RECORDED INFORMATION:
::::::::

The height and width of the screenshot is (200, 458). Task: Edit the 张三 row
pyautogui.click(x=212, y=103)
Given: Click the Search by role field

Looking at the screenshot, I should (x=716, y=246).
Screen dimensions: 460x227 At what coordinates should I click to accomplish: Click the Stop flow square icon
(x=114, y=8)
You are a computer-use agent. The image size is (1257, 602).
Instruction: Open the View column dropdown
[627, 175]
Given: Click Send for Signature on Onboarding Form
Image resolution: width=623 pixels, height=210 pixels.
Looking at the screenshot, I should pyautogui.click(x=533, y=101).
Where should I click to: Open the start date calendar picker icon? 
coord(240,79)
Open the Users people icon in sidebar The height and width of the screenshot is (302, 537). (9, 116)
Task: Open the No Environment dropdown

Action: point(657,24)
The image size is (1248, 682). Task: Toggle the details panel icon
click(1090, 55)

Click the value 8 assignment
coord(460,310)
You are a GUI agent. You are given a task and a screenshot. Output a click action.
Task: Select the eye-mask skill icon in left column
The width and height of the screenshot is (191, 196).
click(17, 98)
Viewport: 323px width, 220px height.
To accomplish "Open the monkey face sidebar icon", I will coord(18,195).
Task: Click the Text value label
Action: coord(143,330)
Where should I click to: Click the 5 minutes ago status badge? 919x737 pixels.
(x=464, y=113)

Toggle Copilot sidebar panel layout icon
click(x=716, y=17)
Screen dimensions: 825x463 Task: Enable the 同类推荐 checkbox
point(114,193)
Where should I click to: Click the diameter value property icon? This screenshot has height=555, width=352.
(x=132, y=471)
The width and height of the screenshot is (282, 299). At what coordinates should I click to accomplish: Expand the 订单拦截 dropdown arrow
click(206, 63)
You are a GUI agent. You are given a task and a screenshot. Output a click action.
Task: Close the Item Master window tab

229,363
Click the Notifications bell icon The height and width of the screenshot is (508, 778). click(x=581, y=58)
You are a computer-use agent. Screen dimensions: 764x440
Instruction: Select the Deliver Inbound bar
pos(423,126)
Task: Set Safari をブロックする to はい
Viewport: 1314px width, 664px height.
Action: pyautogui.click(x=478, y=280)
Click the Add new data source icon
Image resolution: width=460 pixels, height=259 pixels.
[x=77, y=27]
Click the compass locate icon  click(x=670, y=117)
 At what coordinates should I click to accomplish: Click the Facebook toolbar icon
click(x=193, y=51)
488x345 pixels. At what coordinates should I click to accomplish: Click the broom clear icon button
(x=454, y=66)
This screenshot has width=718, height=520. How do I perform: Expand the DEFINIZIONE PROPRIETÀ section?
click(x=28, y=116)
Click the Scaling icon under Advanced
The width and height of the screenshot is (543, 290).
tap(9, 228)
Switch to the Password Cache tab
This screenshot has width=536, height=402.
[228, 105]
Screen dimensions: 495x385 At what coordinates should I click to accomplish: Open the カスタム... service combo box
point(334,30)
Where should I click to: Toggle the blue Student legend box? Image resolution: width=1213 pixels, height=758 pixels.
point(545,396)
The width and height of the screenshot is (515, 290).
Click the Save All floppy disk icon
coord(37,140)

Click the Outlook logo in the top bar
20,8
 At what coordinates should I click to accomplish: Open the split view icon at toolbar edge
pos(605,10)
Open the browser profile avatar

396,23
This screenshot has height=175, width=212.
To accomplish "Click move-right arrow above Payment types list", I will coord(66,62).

::::::::

ACTIVITY: Top to bottom, the records above must be output exactly.

RESULT OF THIS TASK:
The height and width of the screenshot is (200, 458). Task: Edit the 张三 row
pyautogui.click(x=212, y=103)
Given: Click the Search by role field

Looking at the screenshot, I should (x=716, y=246).
Screen dimensions: 460x227 At what coordinates should I click to accomplish: Click the Stop flow square icon
(x=114, y=8)
You are a computer-use agent. The image size is (1257, 602).
Instruction: Open the View column dropdown
[627, 175]
Given: Click Send for Signature on Onboarding Form
Image resolution: width=623 pixels, height=210 pixels.
Looking at the screenshot, I should pyautogui.click(x=533, y=101).
Where should I click to: Open the start date calendar picker icon? 
coord(240,79)
Open the Users people icon in sidebar The height and width of the screenshot is (302, 537). (9, 116)
Task: Open the No Environment dropdown

Action: point(657,24)
The image size is (1248, 682). Task: Toggle the details panel icon
click(1090, 55)

Click the value 8 assignment
coord(460,310)
You are a GUI agent. You are given a task and a screenshot. Output a click action.
Task: Select the eye-mask skill icon in left column
The width and height of the screenshot is (191, 196).
click(17, 98)
Viewport: 323px width, 220px height.
To accomplish "Open the monkey face sidebar icon", I will coord(18,195).
Task: Click the Text value label
Action: coord(143,330)
Where should I click to: Click the 5 minutes ago status badge? 919x737 pixels.
(x=464, y=113)

Toggle Copilot sidebar panel layout icon
click(x=716, y=17)
Screen dimensions: 825x463 Task: Enable the 同类推荐 checkbox
point(114,193)
Where should I click to: Click the diameter value property icon? This screenshot has height=555, width=352.
(x=132, y=471)
The width and height of the screenshot is (282, 299). At what coordinates should I click to accomplish: Expand the 订单拦截 dropdown arrow
click(206, 63)
You are a GUI agent. You are given a task and a screenshot. Output a click action.
Task: Close the Item Master window tab

229,363
Click the Notifications bell icon The height and width of the screenshot is (508, 778). click(x=581, y=58)
You are a computer-use agent. Screen dimensions: 764x440
Instruction: Select the Deliver Inbound bar
pos(423,126)
Task: Set Safari をブロックする to はい
Viewport: 1314px width, 664px height.
Action: pyautogui.click(x=478, y=280)
Click the Add new data source icon
Image resolution: width=460 pixels, height=259 pixels.
[x=77, y=27]
Click the compass locate icon  click(x=670, y=117)
 At what coordinates should I click to accomplish: Click the Facebook toolbar icon
click(x=193, y=51)
488x345 pixels. At what coordinates should I click to accomplish: Click the broom clear icon button
(x=454, y=66)
This screenshot has width=718, height=520. How do I perform: Expand the DEFINIZIONE PROPRIETÀ section?
click(x=28, y=116)
Click the Scaling icon under Advanced
The width and height of the screenshot is (543, 290).
tap(9, 228)
Switch to the Password Cache tab
This screenshot has width=536, height=402.
[228, 105]
Screen dimensions: 495x385 At what coordinates should I click to accomplish: Open the カスタム... service combo box
point(334,30)
Where should I click to: Toggle the blue Student legend box? Image resolution: width=1213 pixels, height=758 pixels.
point(545,396)
The width and height of the screenshot is (515, 290).
Click the Save All floppy disk icon
coord(37,140)

Click the Outlook logo in the top bar
20,8
 At what coordinates should I click to accomplish: Open the split view icon at toolbar edge
pos(605,10)
Open the browser profile avatar

396,23
This screenshot has height=175, width=212.
To accomplish "Click move-right arrow above Payment types list", I will coord(66,62).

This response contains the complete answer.